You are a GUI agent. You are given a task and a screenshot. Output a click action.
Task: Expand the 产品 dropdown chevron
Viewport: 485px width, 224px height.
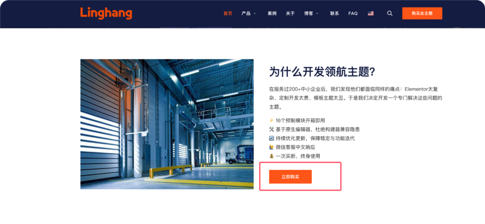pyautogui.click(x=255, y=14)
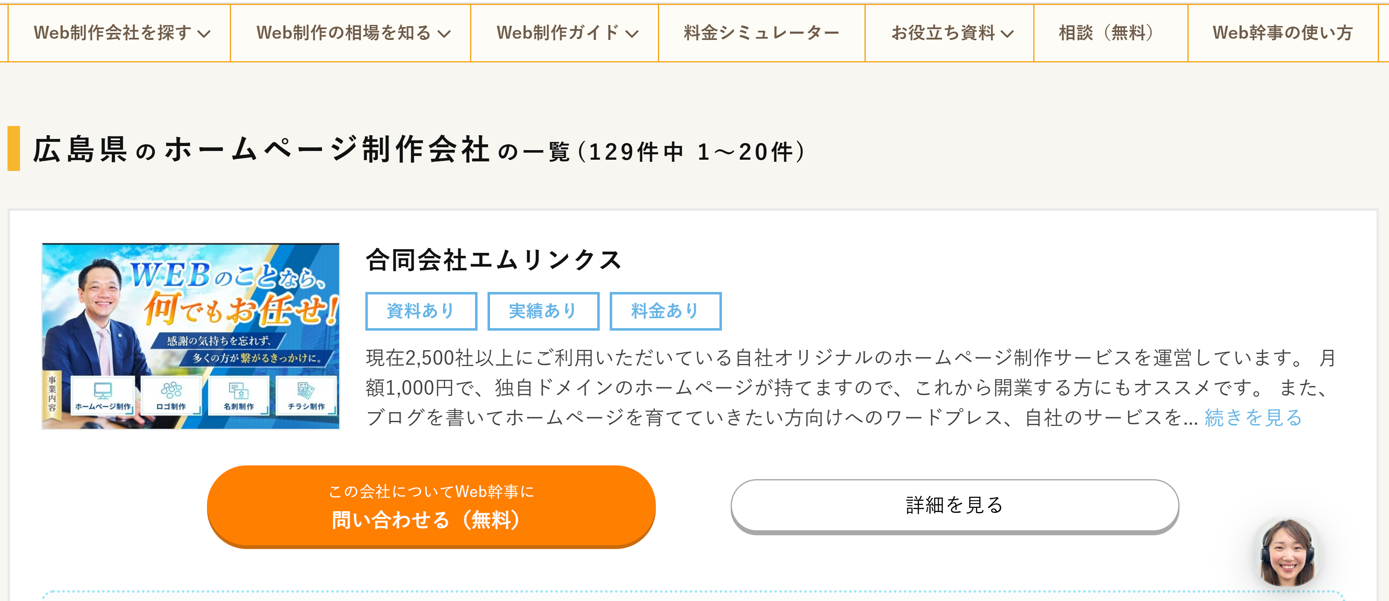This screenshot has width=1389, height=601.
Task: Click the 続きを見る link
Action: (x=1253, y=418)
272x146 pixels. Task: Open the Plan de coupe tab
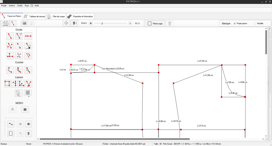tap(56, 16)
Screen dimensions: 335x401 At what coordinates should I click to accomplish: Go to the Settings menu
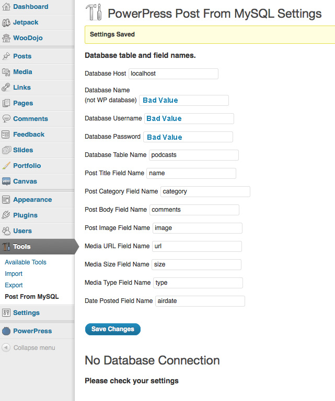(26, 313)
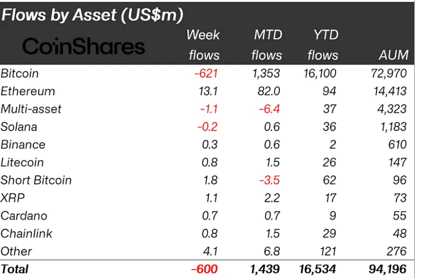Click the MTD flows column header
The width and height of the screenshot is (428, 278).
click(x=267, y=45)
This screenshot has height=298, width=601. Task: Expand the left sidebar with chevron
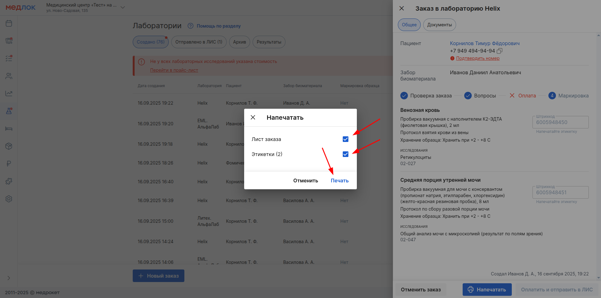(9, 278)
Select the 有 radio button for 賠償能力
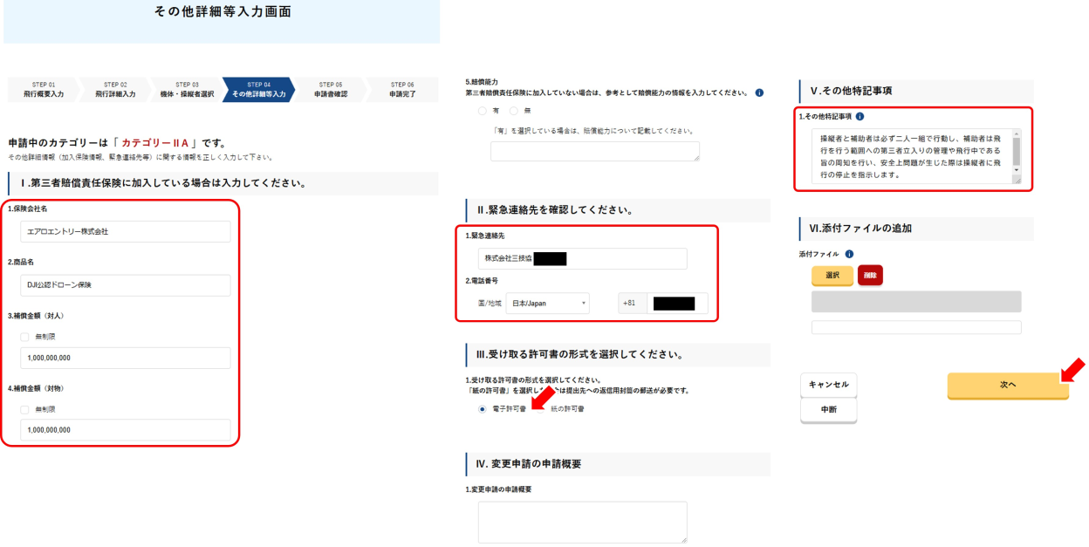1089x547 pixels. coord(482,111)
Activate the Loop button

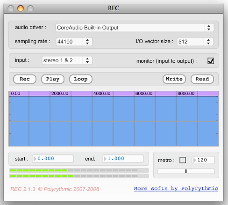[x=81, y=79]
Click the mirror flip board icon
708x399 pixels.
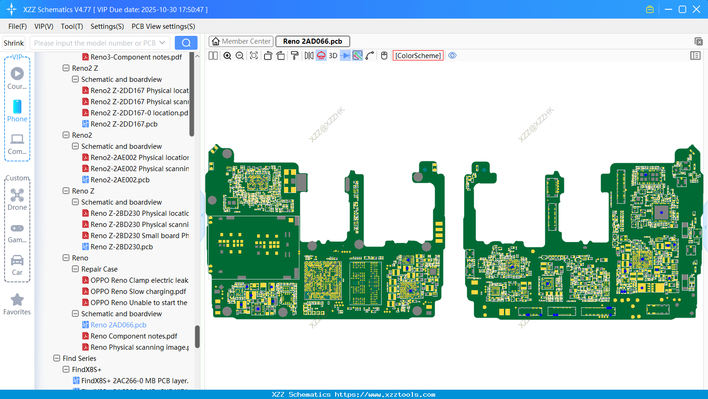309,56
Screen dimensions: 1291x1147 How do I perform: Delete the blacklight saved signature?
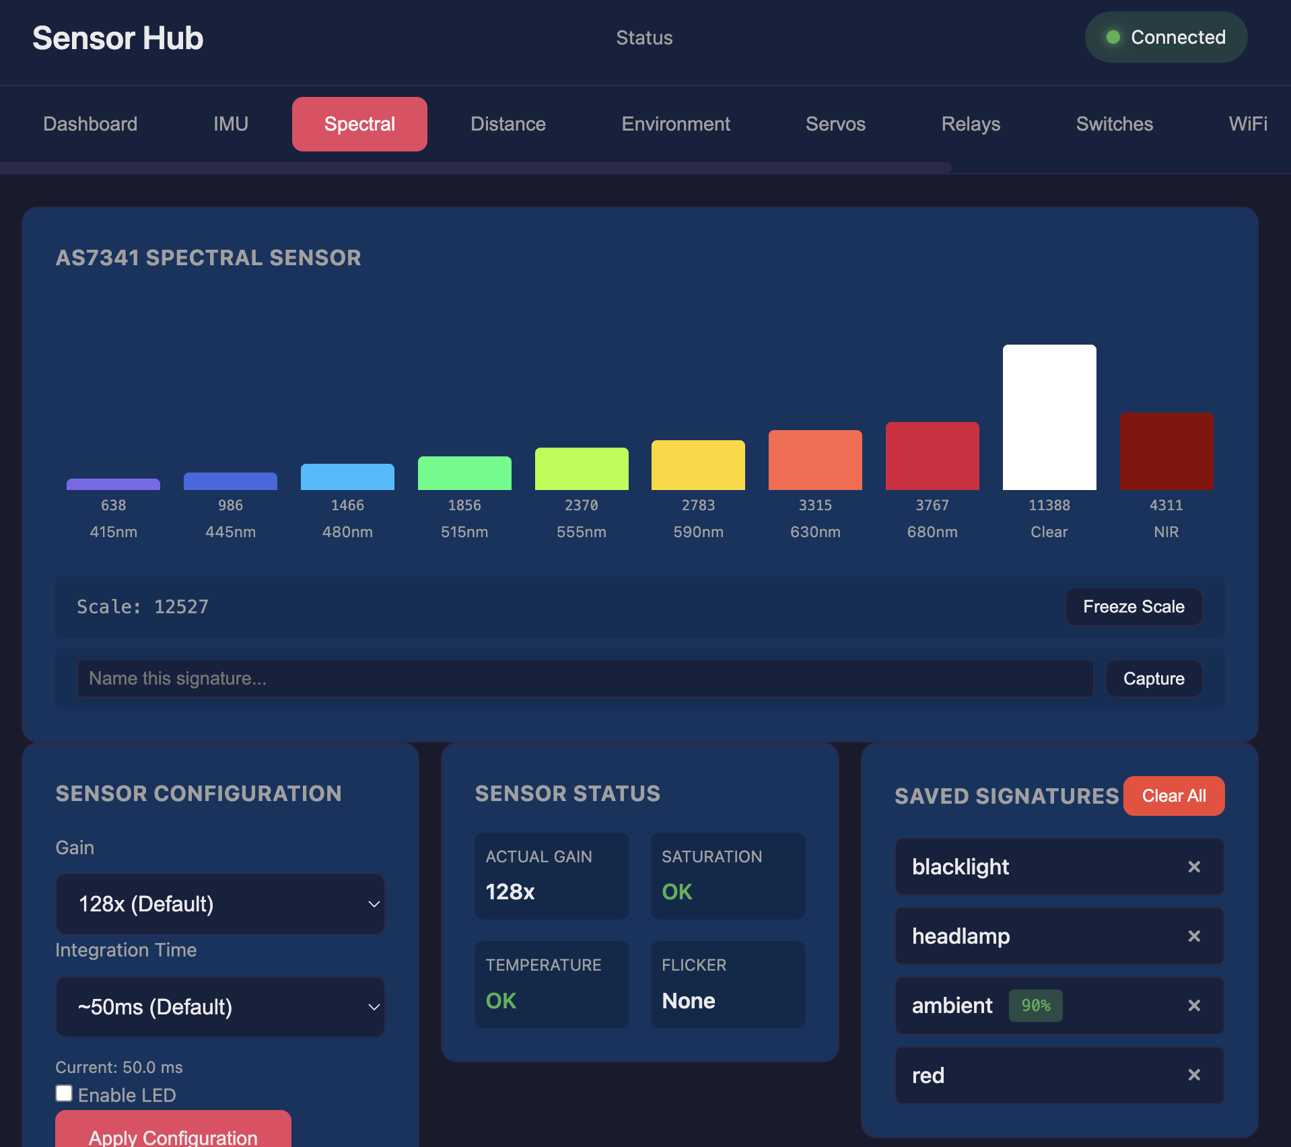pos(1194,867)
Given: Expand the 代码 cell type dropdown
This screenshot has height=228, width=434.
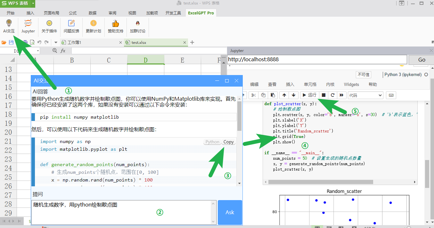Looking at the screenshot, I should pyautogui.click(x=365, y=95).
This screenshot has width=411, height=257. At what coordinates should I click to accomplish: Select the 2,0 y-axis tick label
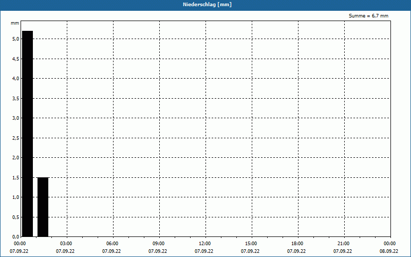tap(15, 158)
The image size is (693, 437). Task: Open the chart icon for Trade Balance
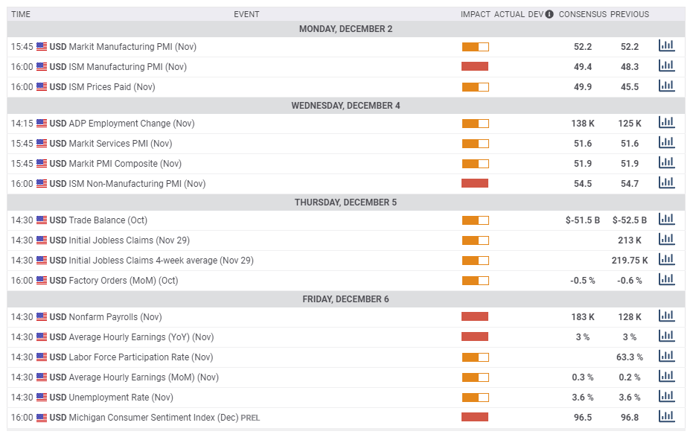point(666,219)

-- -- --

Set down the lines of the listing word for word, from its first line through the line containing "Task: Expand the 产品 dropdown chevron". Both of those lines belong in the answer, and no others do.

You are a GUI agent. You are given a task and a screenshot. Output a click action.
Task: Expand the 产品 dropdown chevron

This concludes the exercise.